§ **頁面文字**
....
Urgent Nursing Experience of a Steven-Johnson syndrome Patient Complicated with Toxic Epidermal Necrolysis

摘要


本文旨在分享一位因藥物不良反應致毒性表皮壞死分解症引發全身75%體表面積皮膚糜爛性水皰、表皮壞死剝離病人之急診護理經驗。照護期間爲2015年10月22日08:10到10月23日12:15,筆者以Gordon十一項健康功能型態爲評估架構,運用身體評估,會談,查閱病歷等技巧收集資料,確認個案有急性疼痛、皮膚完整性受損、身體心像改變之健康問題。困難傷口照顧與難以接受身體心像改變,使病人一度拒絶治療,急診醫護團隊首先藉由疼痛處置與傷口護理,緩解生理不適,再藉由陪伴、關懷、抒發負向心理感受、引導正向思考、鼓勵參與傷口照護活動,協助克服身體心像改變的困擾,並在尋求傷口護理師照會協助下,解決病人的困難傷口照護問題,後續於次日轉燒燙傷加護病房接受進一步治療。

並列摘要


This paper describes the urgent nursing experience of treating a patient suffering from adverse drug reactions with toxic epidermal necrolysis, which induced erosive blisters on 75% of the patient's body surface, and necrotic epidermal detachment. During the nursing period from 8:10 a.m. on October 22 to 12:15 p.m. on October 23, 2015, Gordon's 11 functional health patterns were utilized as the assessment framework, and data was collected through physical assessments, conversations, and chart reviews. The health problems included acute pain, impaired skin integrity, and body image change. As the patient's wounds were difficult to treat, in addition to their inability to accept their changes in body image, the patient initially refused treatment. To resolve this problem, our emergency medical team first alleviated the patient's pain and treated their wounds to ameliorate physical discomfort. Then, through the application of skills such as accompaniment, caring, and expression of negative psychological feelings, the patient was guided towards positive thinking, and encouraged to participate in wound-caring activities and overcome the problems related to a disturbed body image. The problem of difficult wound care was also resolved with the help of a wound specialist. The patient was transferred to the burns intensive care unit the next day to receive further treatment.
....
§ **資料部分**
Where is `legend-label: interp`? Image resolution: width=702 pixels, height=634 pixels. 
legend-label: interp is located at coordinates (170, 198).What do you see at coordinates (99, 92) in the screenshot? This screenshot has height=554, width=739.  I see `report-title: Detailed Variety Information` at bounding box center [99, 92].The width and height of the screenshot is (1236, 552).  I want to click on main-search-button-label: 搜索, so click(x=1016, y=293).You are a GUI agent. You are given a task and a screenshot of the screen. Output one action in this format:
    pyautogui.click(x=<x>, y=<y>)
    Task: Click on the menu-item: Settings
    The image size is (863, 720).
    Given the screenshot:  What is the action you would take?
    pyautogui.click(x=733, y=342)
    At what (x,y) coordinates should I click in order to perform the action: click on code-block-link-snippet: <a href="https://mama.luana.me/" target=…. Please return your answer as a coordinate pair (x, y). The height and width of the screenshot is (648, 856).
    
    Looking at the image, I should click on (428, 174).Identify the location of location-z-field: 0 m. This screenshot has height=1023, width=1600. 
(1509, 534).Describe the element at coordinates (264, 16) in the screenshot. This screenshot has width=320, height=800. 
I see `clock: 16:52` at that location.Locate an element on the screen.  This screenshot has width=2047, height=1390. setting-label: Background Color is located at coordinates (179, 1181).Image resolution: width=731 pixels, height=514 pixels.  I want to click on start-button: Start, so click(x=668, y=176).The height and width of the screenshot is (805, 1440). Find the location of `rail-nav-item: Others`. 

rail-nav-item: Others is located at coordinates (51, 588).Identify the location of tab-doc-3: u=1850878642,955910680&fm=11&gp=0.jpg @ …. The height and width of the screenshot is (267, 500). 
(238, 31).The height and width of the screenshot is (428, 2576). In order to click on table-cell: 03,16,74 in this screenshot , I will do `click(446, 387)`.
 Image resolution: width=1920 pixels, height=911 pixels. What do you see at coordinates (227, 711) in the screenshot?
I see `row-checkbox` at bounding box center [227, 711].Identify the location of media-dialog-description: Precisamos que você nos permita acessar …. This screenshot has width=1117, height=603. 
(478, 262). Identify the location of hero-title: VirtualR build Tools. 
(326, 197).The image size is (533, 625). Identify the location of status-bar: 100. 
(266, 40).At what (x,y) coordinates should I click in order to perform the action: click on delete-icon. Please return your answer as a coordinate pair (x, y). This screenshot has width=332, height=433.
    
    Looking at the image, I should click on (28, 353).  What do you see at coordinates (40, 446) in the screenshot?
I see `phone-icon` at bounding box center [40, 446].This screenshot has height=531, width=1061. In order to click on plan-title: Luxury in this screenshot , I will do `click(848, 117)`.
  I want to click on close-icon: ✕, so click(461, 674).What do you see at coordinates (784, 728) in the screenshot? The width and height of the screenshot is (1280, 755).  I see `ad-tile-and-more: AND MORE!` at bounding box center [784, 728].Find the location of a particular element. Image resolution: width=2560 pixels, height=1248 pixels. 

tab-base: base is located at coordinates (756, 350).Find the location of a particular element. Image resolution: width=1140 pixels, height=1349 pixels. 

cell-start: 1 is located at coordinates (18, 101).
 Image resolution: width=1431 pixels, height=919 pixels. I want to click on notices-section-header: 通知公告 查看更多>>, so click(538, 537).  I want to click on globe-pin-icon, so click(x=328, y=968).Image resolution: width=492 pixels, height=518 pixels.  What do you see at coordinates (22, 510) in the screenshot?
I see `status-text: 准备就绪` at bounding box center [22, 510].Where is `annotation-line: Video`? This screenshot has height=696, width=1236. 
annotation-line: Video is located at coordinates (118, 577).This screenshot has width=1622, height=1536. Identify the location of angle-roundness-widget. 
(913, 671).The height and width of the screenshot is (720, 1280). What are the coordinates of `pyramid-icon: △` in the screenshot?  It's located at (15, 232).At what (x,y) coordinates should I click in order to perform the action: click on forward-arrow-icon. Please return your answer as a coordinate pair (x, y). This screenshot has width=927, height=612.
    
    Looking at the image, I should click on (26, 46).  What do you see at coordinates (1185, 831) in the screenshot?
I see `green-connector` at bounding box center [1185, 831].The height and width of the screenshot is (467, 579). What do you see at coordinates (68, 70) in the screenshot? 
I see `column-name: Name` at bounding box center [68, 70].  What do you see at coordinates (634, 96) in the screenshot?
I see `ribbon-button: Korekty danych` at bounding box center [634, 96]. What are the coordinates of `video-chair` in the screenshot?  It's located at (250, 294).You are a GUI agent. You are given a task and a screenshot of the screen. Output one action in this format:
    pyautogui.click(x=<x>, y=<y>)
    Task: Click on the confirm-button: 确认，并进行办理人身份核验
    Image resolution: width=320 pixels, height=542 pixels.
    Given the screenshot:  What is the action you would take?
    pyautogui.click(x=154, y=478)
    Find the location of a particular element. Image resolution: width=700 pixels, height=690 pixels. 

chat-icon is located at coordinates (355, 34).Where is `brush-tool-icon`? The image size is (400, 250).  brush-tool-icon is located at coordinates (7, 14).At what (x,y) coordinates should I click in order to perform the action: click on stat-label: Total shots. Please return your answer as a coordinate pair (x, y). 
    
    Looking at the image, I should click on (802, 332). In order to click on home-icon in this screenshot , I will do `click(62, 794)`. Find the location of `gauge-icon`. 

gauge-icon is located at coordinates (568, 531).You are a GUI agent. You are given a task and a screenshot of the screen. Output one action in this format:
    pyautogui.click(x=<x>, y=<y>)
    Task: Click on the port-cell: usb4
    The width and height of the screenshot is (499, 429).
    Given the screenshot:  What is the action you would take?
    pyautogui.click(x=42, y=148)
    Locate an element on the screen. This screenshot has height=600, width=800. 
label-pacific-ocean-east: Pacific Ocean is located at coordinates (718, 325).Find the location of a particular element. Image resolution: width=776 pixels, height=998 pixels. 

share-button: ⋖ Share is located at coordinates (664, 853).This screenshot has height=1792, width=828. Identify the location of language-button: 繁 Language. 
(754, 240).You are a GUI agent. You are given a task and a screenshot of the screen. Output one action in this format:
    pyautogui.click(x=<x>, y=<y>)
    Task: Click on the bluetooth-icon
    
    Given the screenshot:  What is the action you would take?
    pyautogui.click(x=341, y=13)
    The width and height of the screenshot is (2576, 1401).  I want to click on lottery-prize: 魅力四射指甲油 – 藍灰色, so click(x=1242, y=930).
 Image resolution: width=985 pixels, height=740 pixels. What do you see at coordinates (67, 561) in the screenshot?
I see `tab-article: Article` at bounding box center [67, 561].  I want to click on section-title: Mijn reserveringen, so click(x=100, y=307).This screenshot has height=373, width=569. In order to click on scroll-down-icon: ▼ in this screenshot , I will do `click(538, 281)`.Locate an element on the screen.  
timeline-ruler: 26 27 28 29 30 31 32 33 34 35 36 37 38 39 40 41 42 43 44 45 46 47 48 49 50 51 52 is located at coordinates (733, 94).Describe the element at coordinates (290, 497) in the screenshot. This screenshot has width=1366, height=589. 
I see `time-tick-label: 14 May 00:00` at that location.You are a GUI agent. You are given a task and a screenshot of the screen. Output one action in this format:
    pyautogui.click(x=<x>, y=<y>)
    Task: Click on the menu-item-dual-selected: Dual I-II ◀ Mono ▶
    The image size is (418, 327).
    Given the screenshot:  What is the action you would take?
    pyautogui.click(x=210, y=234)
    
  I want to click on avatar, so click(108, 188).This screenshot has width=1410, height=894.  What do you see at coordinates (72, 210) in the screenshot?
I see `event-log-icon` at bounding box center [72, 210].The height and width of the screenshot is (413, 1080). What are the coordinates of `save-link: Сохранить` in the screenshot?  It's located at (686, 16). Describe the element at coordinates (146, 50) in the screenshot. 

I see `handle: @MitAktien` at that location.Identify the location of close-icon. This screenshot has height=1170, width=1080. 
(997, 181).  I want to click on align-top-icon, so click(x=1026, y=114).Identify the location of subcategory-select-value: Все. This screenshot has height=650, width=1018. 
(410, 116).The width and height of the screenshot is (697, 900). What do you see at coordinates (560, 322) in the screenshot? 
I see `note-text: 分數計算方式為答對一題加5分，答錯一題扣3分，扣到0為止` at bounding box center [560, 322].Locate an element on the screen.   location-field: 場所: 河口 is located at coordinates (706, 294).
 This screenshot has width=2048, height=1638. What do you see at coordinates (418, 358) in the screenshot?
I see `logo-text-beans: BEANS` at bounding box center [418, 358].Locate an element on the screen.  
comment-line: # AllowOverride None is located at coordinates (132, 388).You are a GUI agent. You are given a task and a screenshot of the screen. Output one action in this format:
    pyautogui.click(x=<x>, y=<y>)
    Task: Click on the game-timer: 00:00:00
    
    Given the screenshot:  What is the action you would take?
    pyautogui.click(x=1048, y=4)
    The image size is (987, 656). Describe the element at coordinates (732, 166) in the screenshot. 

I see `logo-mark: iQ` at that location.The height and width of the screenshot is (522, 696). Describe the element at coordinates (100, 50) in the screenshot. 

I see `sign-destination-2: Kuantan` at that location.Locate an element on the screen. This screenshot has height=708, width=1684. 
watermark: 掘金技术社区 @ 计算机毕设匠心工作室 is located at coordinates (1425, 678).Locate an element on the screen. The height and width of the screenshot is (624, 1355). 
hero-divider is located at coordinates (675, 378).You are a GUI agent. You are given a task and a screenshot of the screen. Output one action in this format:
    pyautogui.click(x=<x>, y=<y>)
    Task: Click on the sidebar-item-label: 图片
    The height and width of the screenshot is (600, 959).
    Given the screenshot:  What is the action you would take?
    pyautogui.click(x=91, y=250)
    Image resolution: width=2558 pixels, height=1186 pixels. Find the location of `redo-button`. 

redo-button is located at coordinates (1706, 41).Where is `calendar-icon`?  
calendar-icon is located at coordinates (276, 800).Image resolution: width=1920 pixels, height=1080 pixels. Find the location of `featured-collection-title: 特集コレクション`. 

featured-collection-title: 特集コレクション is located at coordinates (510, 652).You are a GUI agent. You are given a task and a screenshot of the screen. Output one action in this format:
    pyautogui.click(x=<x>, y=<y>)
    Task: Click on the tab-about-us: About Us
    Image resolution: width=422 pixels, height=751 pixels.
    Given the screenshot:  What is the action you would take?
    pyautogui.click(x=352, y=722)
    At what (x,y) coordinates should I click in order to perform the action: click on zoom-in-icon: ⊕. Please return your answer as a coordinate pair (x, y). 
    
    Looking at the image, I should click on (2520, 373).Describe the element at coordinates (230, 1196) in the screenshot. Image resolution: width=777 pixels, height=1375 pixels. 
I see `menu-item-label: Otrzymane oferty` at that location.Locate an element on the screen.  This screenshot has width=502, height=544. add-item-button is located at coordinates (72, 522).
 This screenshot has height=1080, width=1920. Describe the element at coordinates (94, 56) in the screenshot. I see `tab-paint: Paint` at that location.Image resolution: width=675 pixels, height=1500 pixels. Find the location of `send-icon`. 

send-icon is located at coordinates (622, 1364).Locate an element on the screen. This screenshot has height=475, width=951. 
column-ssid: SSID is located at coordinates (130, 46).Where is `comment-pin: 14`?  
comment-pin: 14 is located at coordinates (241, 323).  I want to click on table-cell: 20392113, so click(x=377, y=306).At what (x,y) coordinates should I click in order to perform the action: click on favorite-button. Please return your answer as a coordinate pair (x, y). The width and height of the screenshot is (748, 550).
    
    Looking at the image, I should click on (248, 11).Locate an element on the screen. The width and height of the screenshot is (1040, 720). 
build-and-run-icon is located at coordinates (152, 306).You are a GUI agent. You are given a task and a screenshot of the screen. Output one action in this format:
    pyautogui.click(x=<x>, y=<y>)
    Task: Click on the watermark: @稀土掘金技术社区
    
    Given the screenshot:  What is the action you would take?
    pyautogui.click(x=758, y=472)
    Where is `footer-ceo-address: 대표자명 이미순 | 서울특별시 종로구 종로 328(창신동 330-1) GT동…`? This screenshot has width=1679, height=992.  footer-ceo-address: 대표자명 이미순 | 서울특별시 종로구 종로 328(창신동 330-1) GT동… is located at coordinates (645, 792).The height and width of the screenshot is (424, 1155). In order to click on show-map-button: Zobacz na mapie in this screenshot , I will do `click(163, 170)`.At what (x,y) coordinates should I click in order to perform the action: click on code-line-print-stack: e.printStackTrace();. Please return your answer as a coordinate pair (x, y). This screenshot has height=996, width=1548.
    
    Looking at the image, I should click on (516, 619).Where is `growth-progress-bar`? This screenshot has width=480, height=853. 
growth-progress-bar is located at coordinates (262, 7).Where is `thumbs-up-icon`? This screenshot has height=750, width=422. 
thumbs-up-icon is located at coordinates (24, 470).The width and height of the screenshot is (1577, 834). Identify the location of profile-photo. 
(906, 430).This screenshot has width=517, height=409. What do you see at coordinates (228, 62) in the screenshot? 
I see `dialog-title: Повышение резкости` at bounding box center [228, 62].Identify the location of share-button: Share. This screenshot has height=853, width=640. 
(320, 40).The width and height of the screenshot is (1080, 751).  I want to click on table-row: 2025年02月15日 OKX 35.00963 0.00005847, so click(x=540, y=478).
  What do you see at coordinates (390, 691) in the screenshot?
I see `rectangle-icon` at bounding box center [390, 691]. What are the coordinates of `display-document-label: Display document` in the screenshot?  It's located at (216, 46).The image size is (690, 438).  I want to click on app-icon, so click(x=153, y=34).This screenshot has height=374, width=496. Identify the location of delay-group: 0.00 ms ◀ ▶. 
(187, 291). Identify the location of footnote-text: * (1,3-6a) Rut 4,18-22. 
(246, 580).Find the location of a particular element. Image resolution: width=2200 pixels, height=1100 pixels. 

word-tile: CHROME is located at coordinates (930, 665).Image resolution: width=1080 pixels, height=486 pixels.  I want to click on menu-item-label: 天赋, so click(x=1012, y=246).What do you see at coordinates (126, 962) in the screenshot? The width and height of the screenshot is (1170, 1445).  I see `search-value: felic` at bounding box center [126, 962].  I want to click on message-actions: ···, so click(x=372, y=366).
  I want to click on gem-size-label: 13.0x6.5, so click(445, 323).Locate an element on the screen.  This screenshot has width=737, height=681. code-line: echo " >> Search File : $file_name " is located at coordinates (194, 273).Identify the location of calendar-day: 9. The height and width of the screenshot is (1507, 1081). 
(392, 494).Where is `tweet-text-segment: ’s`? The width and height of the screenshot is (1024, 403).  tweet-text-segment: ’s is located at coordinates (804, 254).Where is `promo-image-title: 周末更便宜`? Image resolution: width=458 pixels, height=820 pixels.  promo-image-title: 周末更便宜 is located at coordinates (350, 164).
....
§ **練習要求**
1) 請一字不改地重抄頁面文字中的一段，從含有“Urgent Nursing Experience of a”的字句開始，到“燙傷加護病房接受進一步治療。”為止。
2) 根據頁面文字，逐一判斷下列說法是否相符，回答“是”或“否”，並一字不改地引用原文中起決定作用的字句：(a) 照護期間從2015年10月22日08:10到10月23日12:15；(b) 病人於照護當天轉入燒燙傷加護病房；(c) 病人的皮膚糜爛性水皰佔全身50%體表面積。
各條目是獨立的材料，與頁面文字分開。

§ **練習答案**
1)
Urgent Nursing Experience of a Steven-Johnson syndrome Patient Complicated with Toxic Epidermal Necrolysis

摘要


本文旨在分享一位因藥物不良反應致毒性表皮壞死分解症引發全身75%體表面積皮膚糜爛性水皰、表皮壞死剝離病人之急診護理經驗。照護期間爲2015年10月22日08:10到10月23日12:15,筆者以Gordon十一項健康功能型態爲評估架構,運用身體評估,會談,查閱病歷等技巧收集資料,確認個案有急性疼痛、皮膚完整性受損、身體心像改變之健康問題。困難傷口照顧與難以接受身體心像改變,使病人一度拒絶治療,急診醫護團隊首先藉由疼痛處置與傷口護理,緩解生理不適,再藉由陪伴、關懷、抒發負向心理感受、引導正向思考、鼓勵參與傷口照護活動,協助克服身體心像改變的困擾,並在尋求傷口護理師照會協助下,解決病人的困難傷口照護問題,後續於次日轉燒燙傷加護病房接受進一步治療。

2)
(a) 是。“照護期間爲2015年10月22日08:10到10月23日12:15”
(b) 否。“後續於次日轉燒燙傷加護病房接受進一步治療”
(c) 否。“全身75%體表面積皮膚糜爛性水皰”